What is the number of lines in the data that include the string "resolution"? Give it by itself.
-- Source data follows --
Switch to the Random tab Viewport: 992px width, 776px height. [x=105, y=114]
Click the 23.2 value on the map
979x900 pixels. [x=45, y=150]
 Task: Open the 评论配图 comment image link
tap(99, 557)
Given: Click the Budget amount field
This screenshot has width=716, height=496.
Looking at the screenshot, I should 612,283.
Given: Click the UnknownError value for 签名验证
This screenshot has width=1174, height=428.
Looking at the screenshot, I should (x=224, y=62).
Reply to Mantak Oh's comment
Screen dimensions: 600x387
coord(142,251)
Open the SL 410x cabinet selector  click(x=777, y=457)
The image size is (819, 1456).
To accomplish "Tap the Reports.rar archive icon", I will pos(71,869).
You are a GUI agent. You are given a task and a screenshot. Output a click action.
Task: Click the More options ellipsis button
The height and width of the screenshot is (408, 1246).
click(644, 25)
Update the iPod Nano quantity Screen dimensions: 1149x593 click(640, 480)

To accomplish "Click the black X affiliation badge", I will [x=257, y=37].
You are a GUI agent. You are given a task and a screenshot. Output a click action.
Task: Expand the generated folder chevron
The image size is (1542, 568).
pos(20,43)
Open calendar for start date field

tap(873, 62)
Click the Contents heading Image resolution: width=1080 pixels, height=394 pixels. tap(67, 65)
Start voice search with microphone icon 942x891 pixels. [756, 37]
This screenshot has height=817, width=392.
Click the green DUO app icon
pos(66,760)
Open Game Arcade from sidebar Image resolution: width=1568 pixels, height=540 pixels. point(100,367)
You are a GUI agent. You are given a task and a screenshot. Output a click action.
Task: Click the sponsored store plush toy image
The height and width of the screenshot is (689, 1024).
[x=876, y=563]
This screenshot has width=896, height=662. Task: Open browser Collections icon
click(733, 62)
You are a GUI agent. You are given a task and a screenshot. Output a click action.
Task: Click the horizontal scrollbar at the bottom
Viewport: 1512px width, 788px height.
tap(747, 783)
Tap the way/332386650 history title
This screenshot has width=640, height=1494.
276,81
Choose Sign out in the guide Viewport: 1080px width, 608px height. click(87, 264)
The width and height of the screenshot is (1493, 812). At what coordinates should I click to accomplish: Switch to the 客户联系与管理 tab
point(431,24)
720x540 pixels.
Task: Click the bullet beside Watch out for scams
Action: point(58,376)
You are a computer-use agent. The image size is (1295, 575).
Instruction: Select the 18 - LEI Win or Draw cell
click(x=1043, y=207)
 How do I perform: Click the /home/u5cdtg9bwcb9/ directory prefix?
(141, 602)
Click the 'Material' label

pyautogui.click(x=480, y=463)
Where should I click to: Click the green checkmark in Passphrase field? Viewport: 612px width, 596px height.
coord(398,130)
-- Source data concluded --
(Answer to the problem) 2